Irene De Guttry, storica dell’arte, esperta di architettura, arti applicate e decorative del Novecento, qualche anno fa ha stilato per Italia Nostra una guida ai villini di Roma. In tre volumi, «Il villino storico» cataloga gli edifici di valore artistico e culturale da Parioli a Prati, fino a Nomentana, Trieste e Coppedè.

Come ha ricostruito la mappatura dei villini?

Irene De Guttry
Irene De Guttry

Ho battuto quartiere per quartiere, documentandomi nell’Archivio capitolino: per vedere chi aveva progettato, quando e come, studiando anche le eventuali modifiche e superfetazioni fatte via via nel tempo. Mi sono resa conto che ce ne sono tantissimi di questi villini, con due tipologie prevalenti: c’è quello signorile unifamiliare, con un ampio giardino, e poi c’è l’edificio di cooperativa e operaio, destinato ai ferrovieri, ai tranvieri, agli impiegati dei ministeri. Roma si cominciò a espandere a partire dai primi del Novecento, a macchia d’olio: dal lato dei Prati, i quartieri Boncompagni e Ludovisi, a sud in via Latina, e poi il Gianicolo, Monteverde. Sempre si ritrovano le due distinte tipologie: il villino signorile, su due o tre piani, e il palazzo cosiddetto «di affitto», con gli appartamenti, a filo strada, anche di sei piani.

Tanti villini o palazzi storici sono già stati modificati, o abbattuti, negli anni passati.
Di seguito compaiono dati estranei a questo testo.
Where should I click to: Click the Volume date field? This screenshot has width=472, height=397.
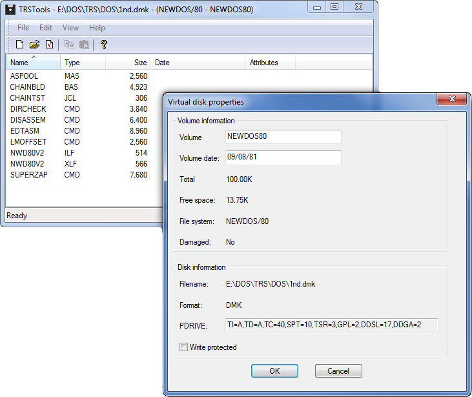coord(282,158)
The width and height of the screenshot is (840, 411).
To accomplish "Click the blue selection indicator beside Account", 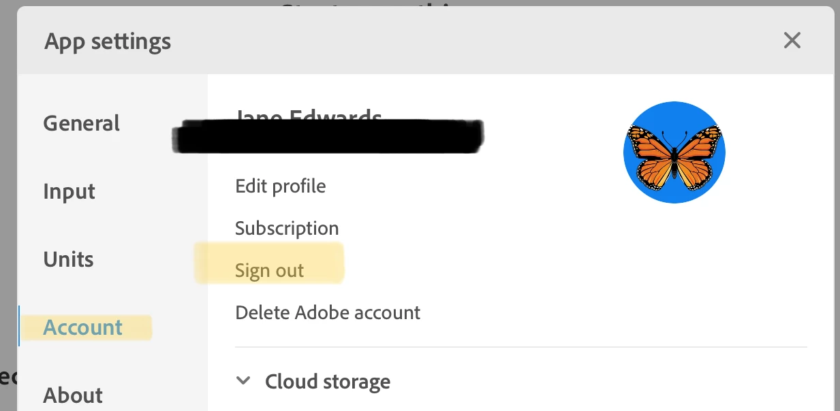I will [x=20, y=326].
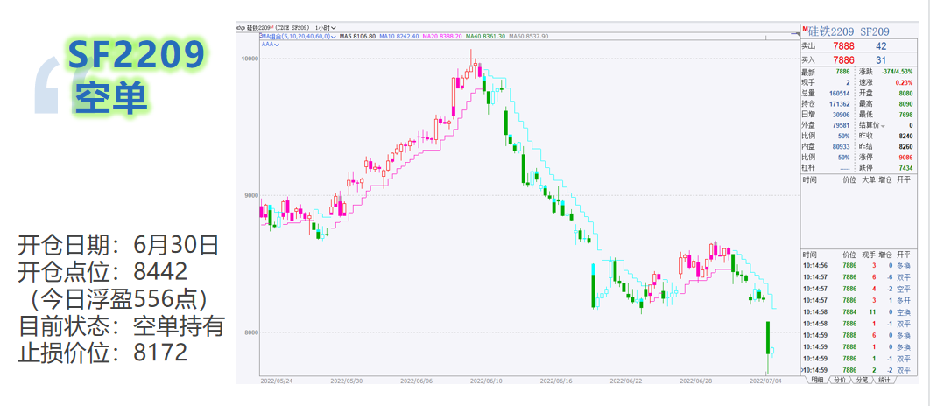The image size is (930, 406).
Task: Click the link icon beside 硅铁2209 chart title
Action: coord(241,28)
Certamente, infatti possiamo dire che purtroppo non esiste quasi più un quartiere del tutto omogeneo. Innesti e manomissioni sono stati fatti a macchia di leopardo, in tutte le zone della città: pensiamo ad esempio a Monteverde vecchio, su via Poerio e via Dandolo abbiamo palazzi moderni accanto a bellissimi villini. Ma le modifiche venivano fatte anche poco dopo la costruzione. Il quadrante di piazza Caprera, quartiere Trieste, è stato interamente progettato nel 1906: aveva una fisionomia estremamente attraente perché era come un villaggio fatto di stradine e villini con giardino. Già negli anni Venti molti proprietari innalzarono un piano sui due delle case originarie, ma in genere rispettando un’armonia di stile. Il problema è arrivato negli anni Sessanta e Settanta, quando tanti villini sono stati abbattuti per costruire palazzoni di sei o otto piani.

È di valore storico culturale, e sarebbe da tutelare, anche l’architettura popolare che vediamo ad esempio a Garbatella, o nel quartiere Appio.
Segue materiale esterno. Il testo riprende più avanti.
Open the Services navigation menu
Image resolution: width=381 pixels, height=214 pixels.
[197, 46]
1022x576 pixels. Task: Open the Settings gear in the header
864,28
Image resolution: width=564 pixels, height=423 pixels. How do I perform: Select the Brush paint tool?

Garbatella era una zona verde, del tutto staccata dalla città: vi furono trasferiti gli abitanti dei quartieri sventrati intorno al Vittoriano. Poi, nel tempo, quello che allora era un villaggio si è saldato al resto di Roma: anche lì, ovviamente, c’è tanto da tutelare. Ma penso anche a com’era Montesacro: c’erano molte costruzioni per gli impiegati, edificate negli anni Venti, ma quasi tutte distrutte per fare spazio ai palazzi negli anni Sessanta. Così oggi la Città Giardino Aniene è quasi scomparsa, rispetto alla sua forma originaria.

Quindi il vincolo che il ministero si appresta a porre sarebbe da generalizzare?

Non esiste un quartiere da privilegiare, tutti contengono edifici di valore da tutelare e ritengo importante il vincolo che vuole porre il ministero dei Beni culturali. Non solo per conservare una memoria storica, ma anche per preservare la bellezza della città. Non siamo una metropoli americana, abbiamo un patrimonio fatto di architettura, di arte, cerchiamo di salvare quanto è sopravvissuto.

Ma vale la pena preservare anche edifici non di alto valore artistico o già rimaneggiati?

Intendiamoci, non è che tutto quello che è stato fatto nel passato abbia per forza un alto valore storico culturale. Il problema, però, è il tessuto in cui l’edificio è immerso: se è un po’ più modesto, ma comunque si sposa ad altre costruzioni più belle, faccio un danno demolendolo, a maggior ragione se poi autorizzo un palazzone in cemento.